→ Task prompt:
Your reply should consist only of the lines from the one with "800x600 pixels. At" through the end of the entries, transcribed exactly. Pictures stay out.

→ Data provided:
[Start of Attachment]

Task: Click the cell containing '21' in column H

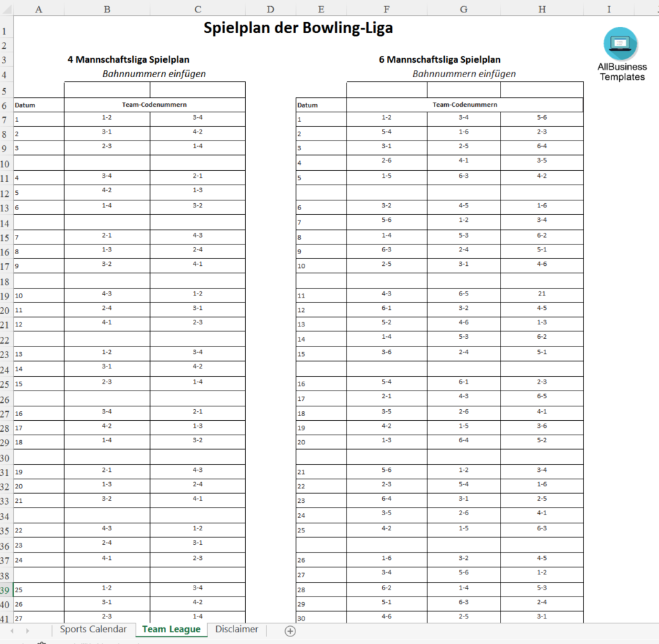Action: 541,294
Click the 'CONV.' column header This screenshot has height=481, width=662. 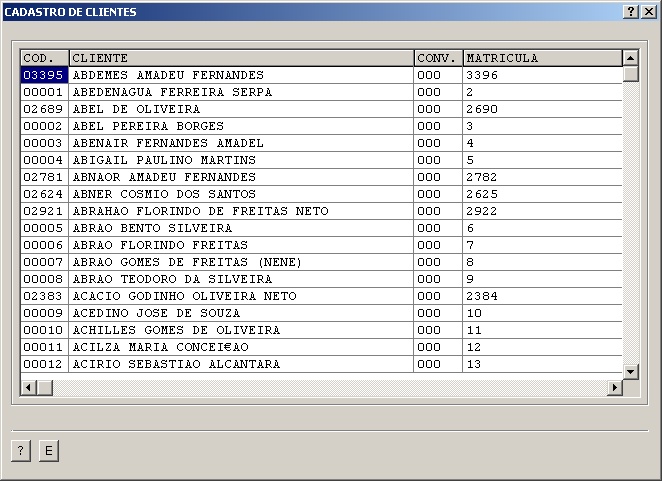click(438, 58)
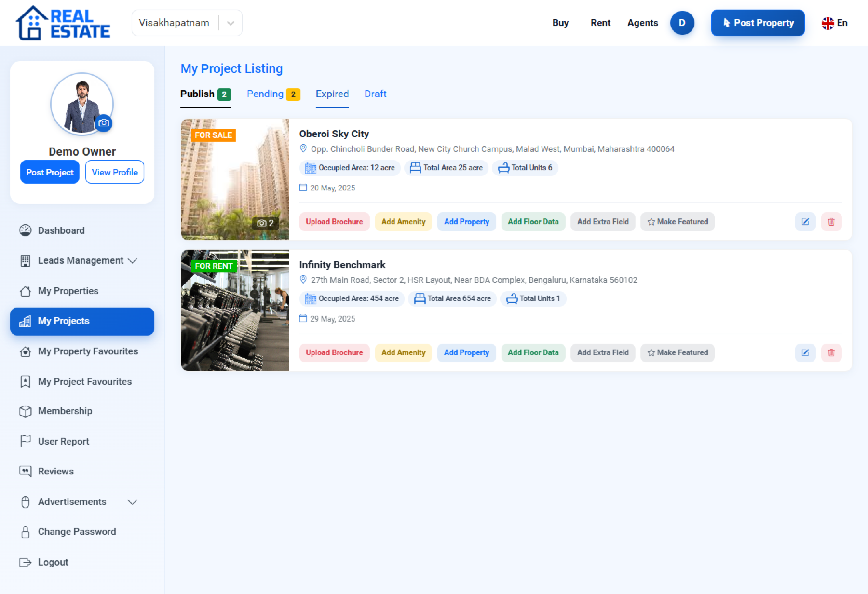This screenshot has height=594, width=868.
Task: Open the Oberoi Sky City thumbnail image
Action: [235, 179]
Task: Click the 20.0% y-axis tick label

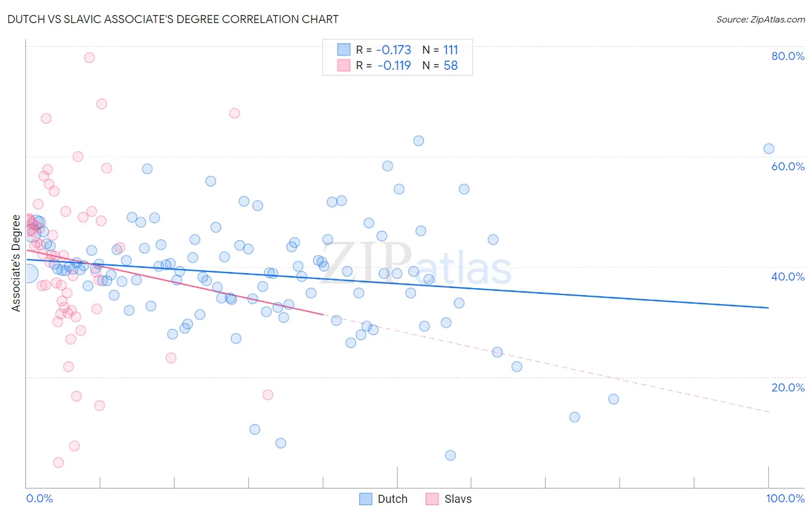Action: [x=788, y=387]
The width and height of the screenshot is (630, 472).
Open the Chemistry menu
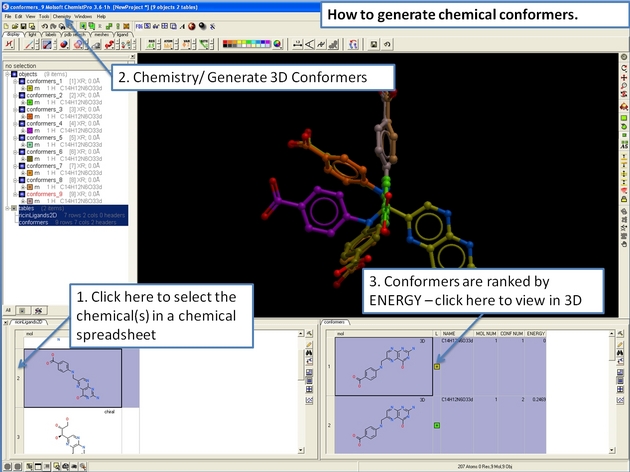(x=61, y=16)
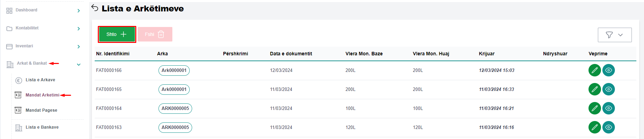The width and height of the screenshot is (644, 139).
Task: Click the edit pencil icon for FAT0000166
Action: click(594, 70)
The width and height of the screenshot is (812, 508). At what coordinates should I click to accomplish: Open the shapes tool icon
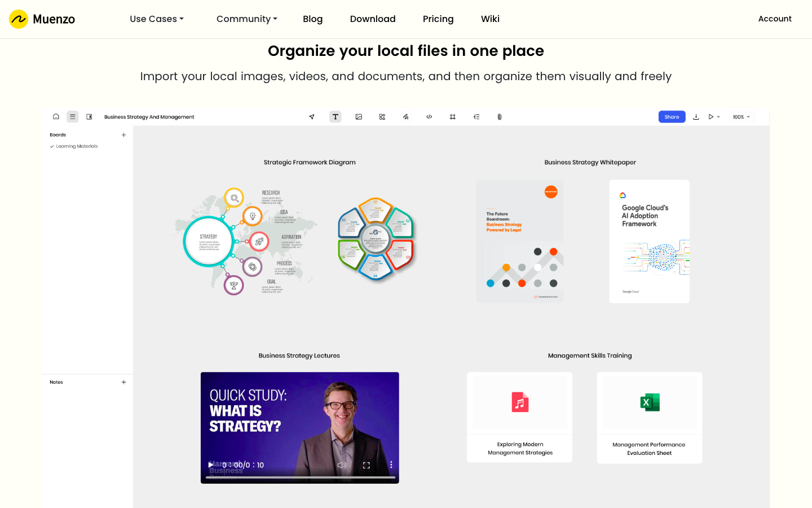click(x=382, y=117)
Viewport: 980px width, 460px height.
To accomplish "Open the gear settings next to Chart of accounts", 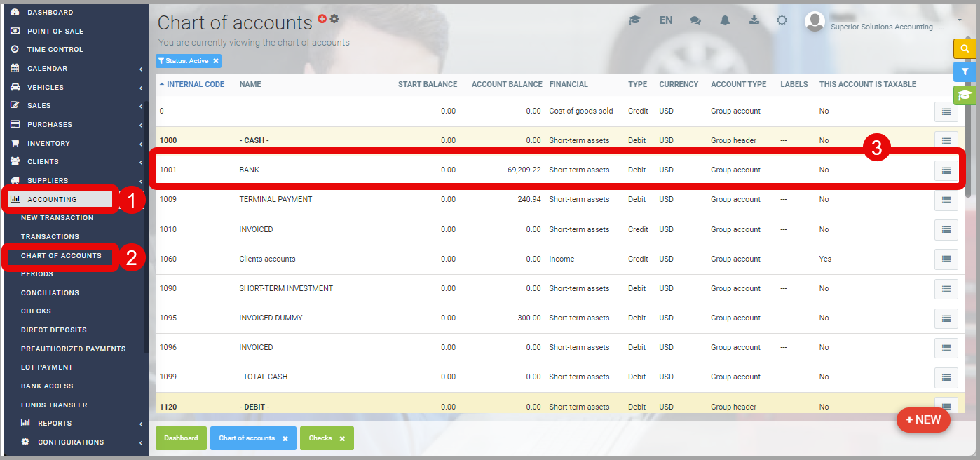I will [334, 19].
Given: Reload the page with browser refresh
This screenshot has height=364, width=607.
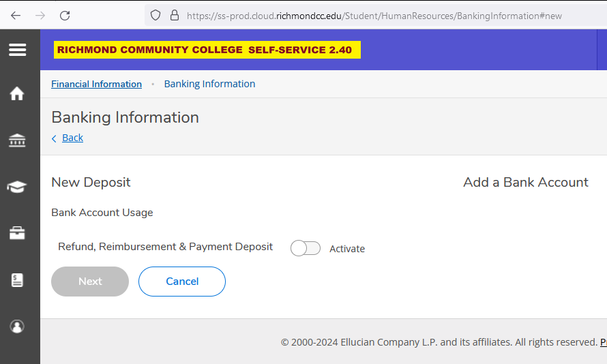Looking at the screenshot, I should (65, 15).
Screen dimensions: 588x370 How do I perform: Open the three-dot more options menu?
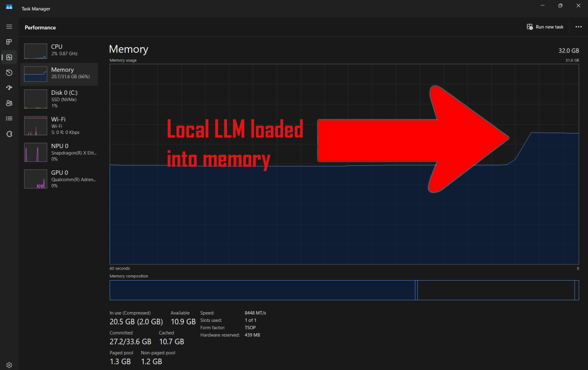pos(579,27)
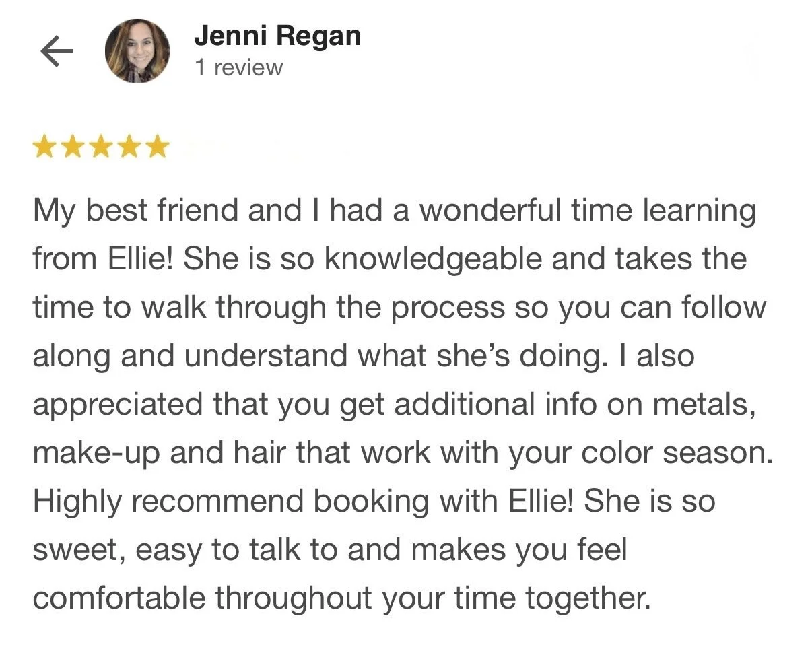Go back using the left arrow
This screenshot has width=812, height=655.
pos(57,52)
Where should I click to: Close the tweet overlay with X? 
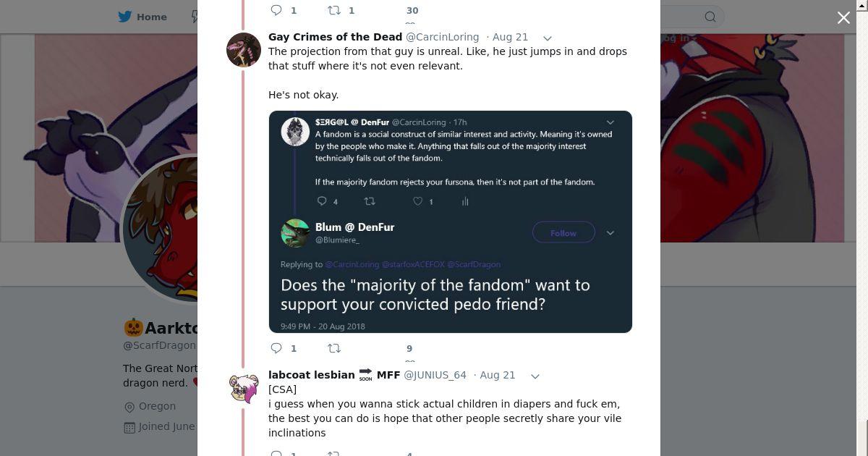coord(843,18)
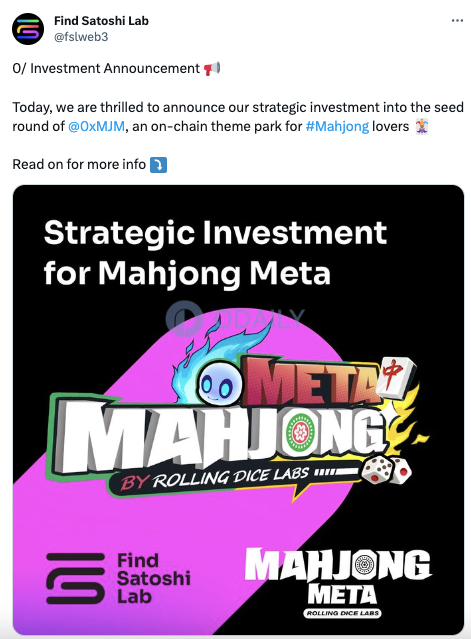
Task: Open the Find Satoshi Lab profile avatar
Action: pyautogui.click(x=28, y=29)
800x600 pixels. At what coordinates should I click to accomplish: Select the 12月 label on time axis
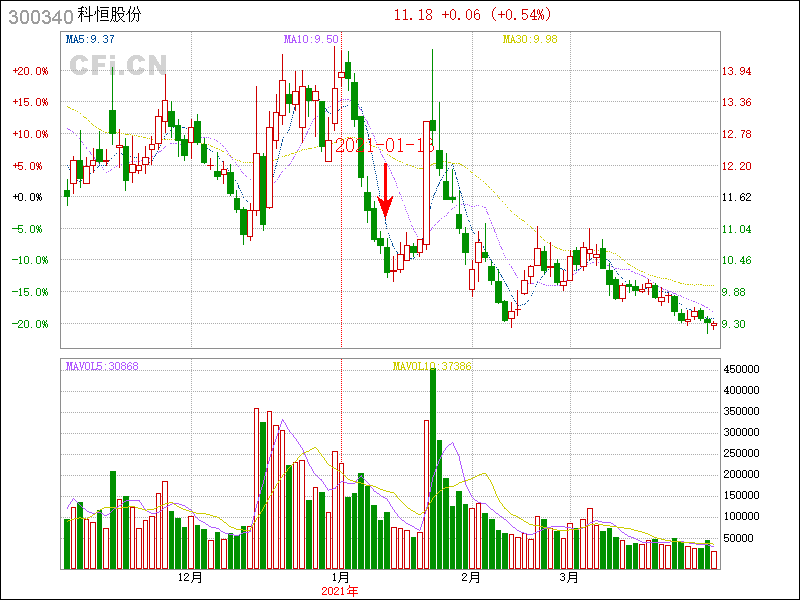click(190, 577)
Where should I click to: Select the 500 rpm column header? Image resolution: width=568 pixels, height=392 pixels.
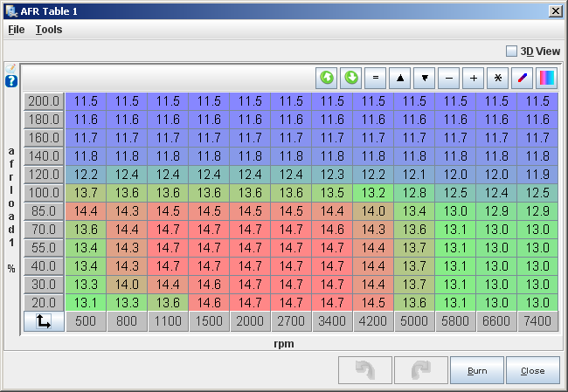(x=86, y=321)
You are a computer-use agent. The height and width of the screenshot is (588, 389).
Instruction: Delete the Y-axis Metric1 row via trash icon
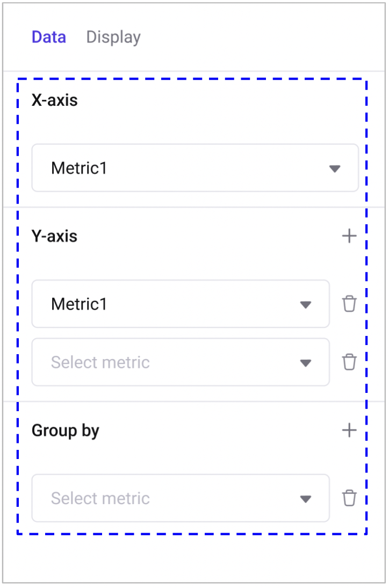click(349, 304)
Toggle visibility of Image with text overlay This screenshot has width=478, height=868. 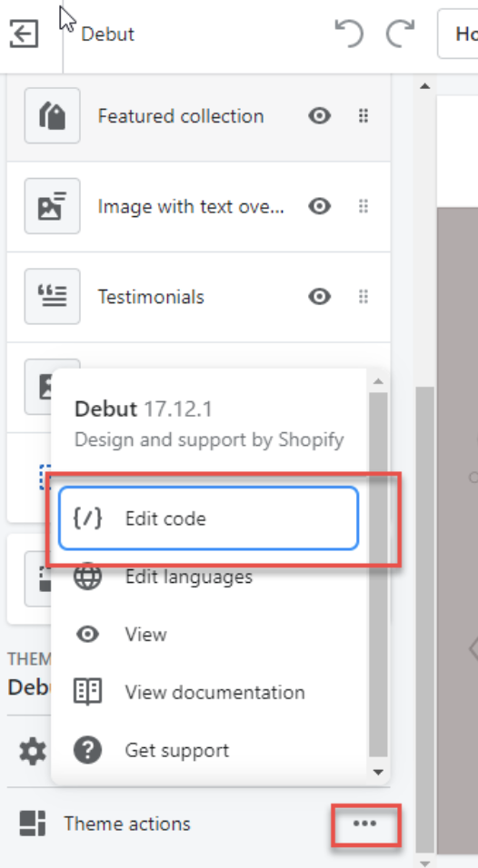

[End of Attachment]

→ Your solution:
800x600 pixels. At what coordinates should I click to accomplish: Select the 12月 label on time axis
click(190, 577)
Where should I click to: Select the 500 rpm column header? Image resolution: width=568 pixels, height=392 pixels.
(x=86, y=321)
You are a computer-use agent. The height and width of the screenshot is (588, 389).
Instruction: Delete the Y-axis Metric1 row via trash icon
click(349, 304)
Toggle visibility of Image with text overlay This screenshot has width=478, height=868. 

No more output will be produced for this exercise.